▶ **Selected text**
>>>
In data science, we’re usually interested in how our models will generalize to new data. The exciting thing is problem approaches can generalize to new industries and problem sets in the same way.

Six additional tips for problem framing

Don’t be afraid to ask simple or “dumb” questions. These are necessary to get a good understand of the system you’re modeling.
Research the problem! There are typically blog posts, research papers, or instructional videos about what you’re trying to model. Use them and pull from existing knowledge bases.
Reach out to others you think can help and collaborate. Problem framing can be a great project step for data scientists to collaborate and learn from one another.
Consider the timing of your data. Know when it’s available and what will be known at the time of prediction when you’re creating your data set.
Simplify, simplify, simplify. We often see data scientists relying on overly complex models when a simpler option might be the better choice. Don’t assume complex is better. The simple solution might be the right one.
Know what information is important for your problem and define what success looks like before you move to problem framing. To use the customer churn example, do you want an accurate prediction of whether each customer will churn or do you want a list of the 100 customers most likely to churn so you can target them with some sort of promotion? This will inform the output you’re looking for from your model.

Problem framing is an absolutely vital step in data science projects that is sometimes overlooked. Often issues with problem framing only reveal themselves much later on in the data science process, and team collaboration can help prevent some common pitfalls. With the types above, you’ll be able to improve your problem-framing output and better enable data science impact.

‍
<<<
▶ **Dataset content**
>>>
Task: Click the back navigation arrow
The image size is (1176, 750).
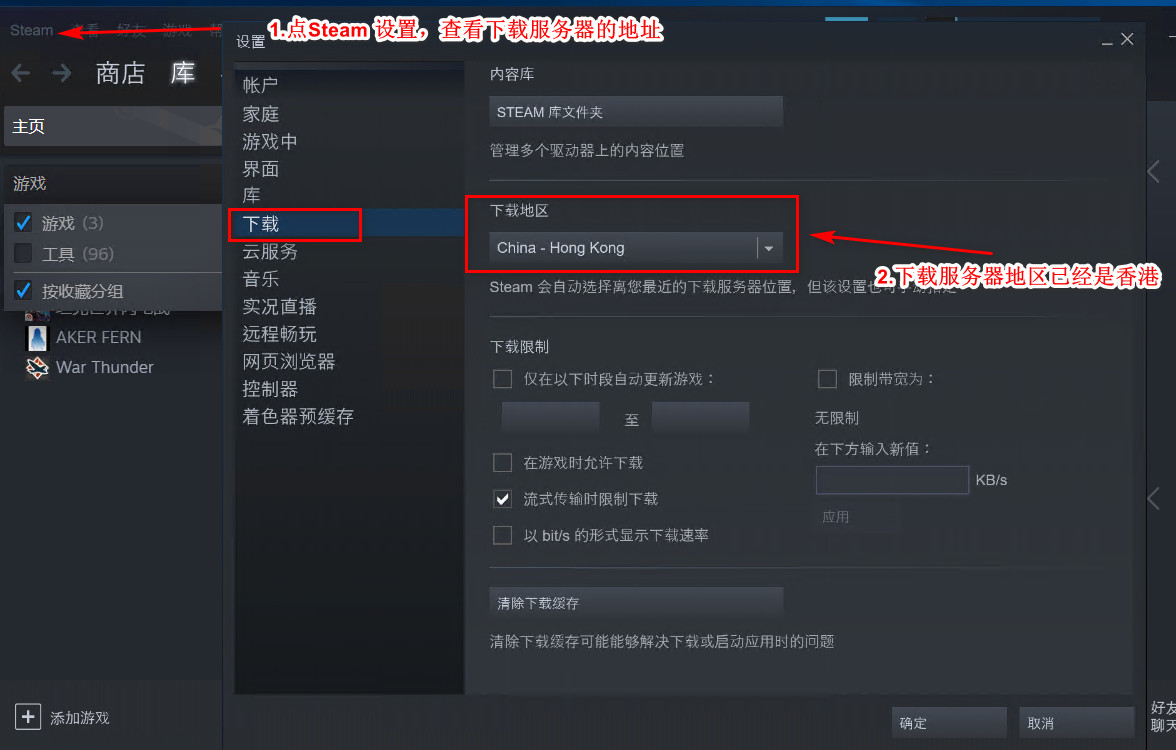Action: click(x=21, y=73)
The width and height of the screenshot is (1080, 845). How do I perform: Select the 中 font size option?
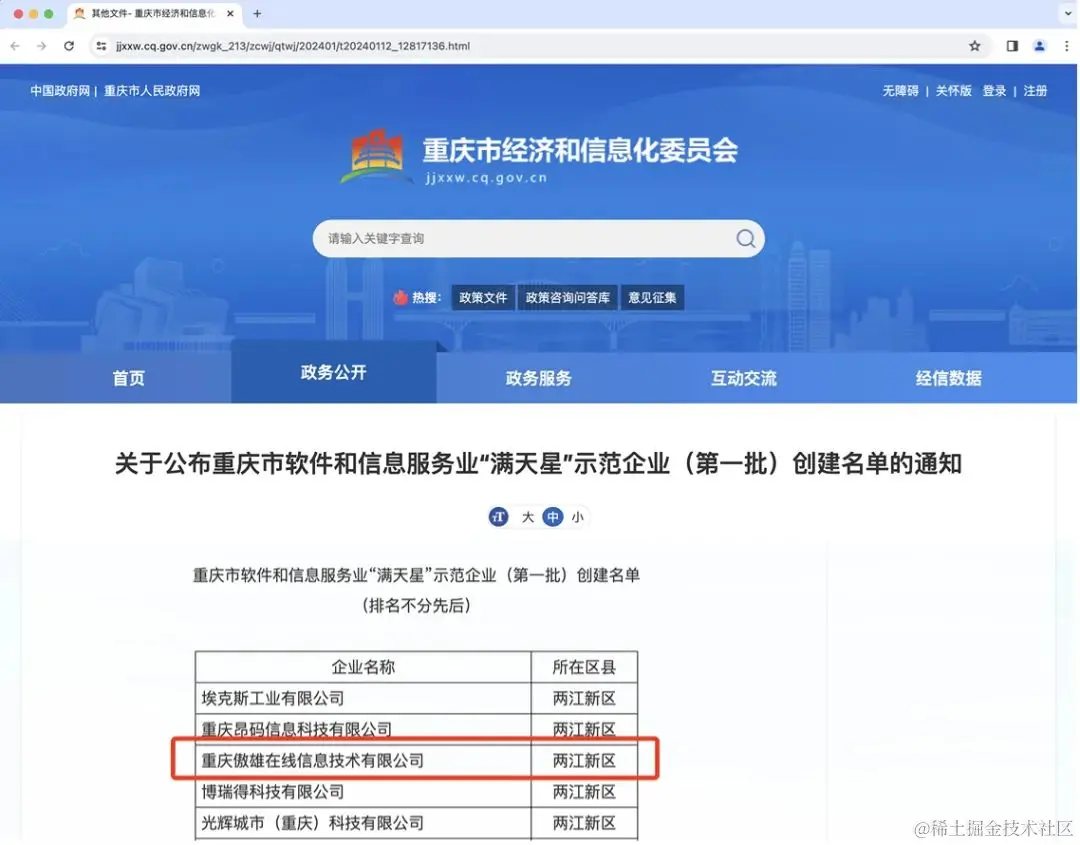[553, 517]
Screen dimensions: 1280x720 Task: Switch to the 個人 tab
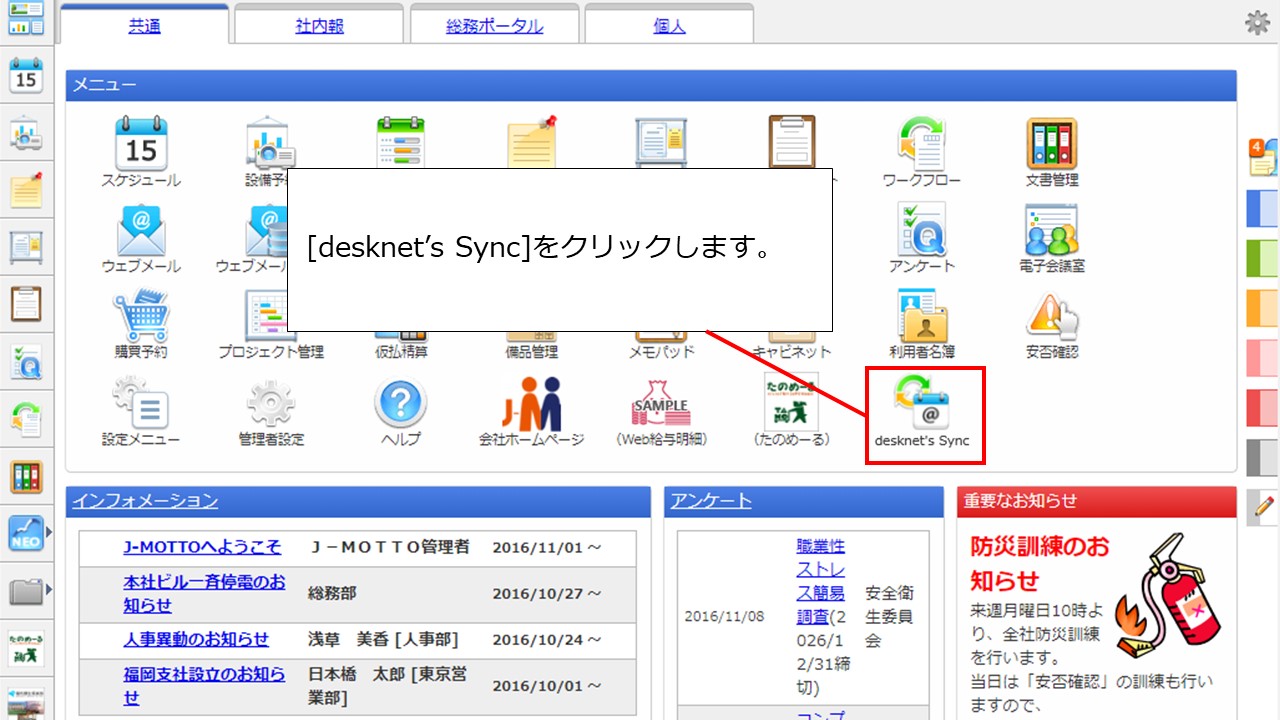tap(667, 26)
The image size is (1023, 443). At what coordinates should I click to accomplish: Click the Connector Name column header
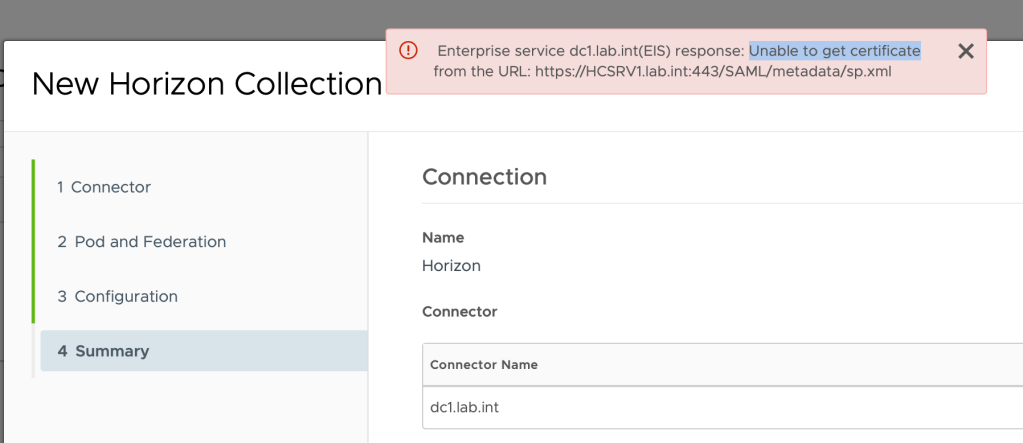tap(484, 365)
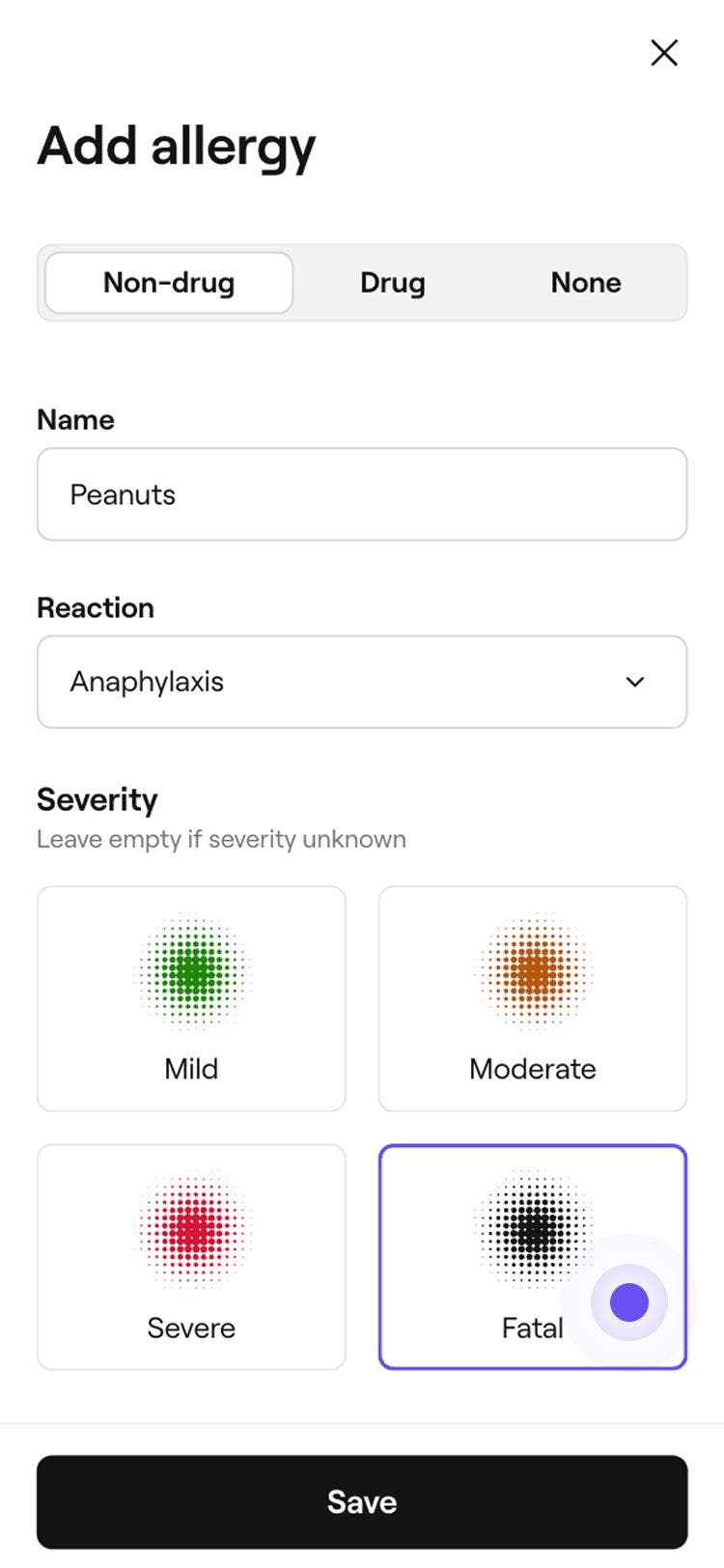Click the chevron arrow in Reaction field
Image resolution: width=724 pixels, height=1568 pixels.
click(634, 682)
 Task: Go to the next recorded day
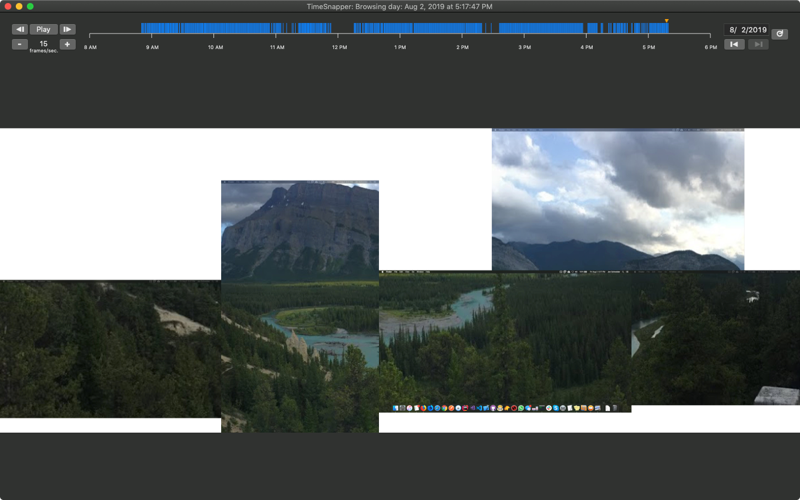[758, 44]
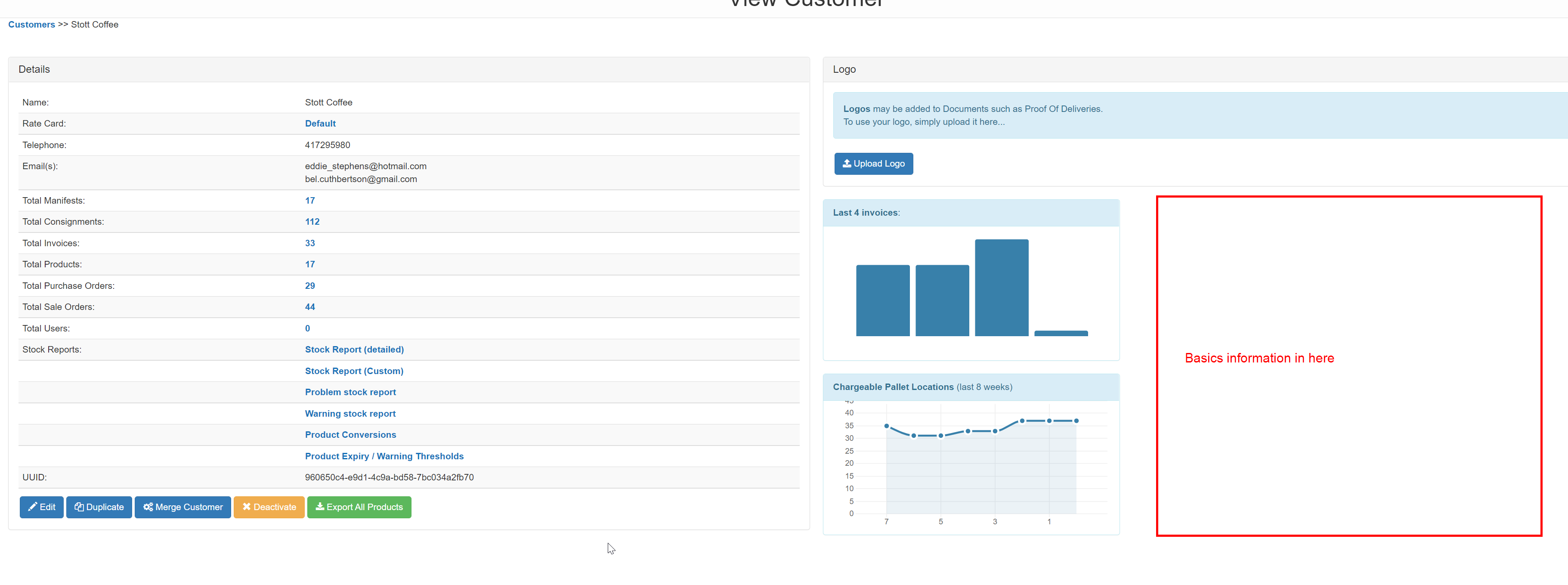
<<<
▶ **Exercise instructions**
In the problem-framing tips, why should you define what success looks like before moving on to problem framing? Answer in one to three sentences.

▶ **Exercise solution**
Defining success tells you what output you need from your model. In the customer churn example, you might want an accurate prediction of whether each customer will churn, or a list of the 100 customers most likely to churn so you can target them with a promotion.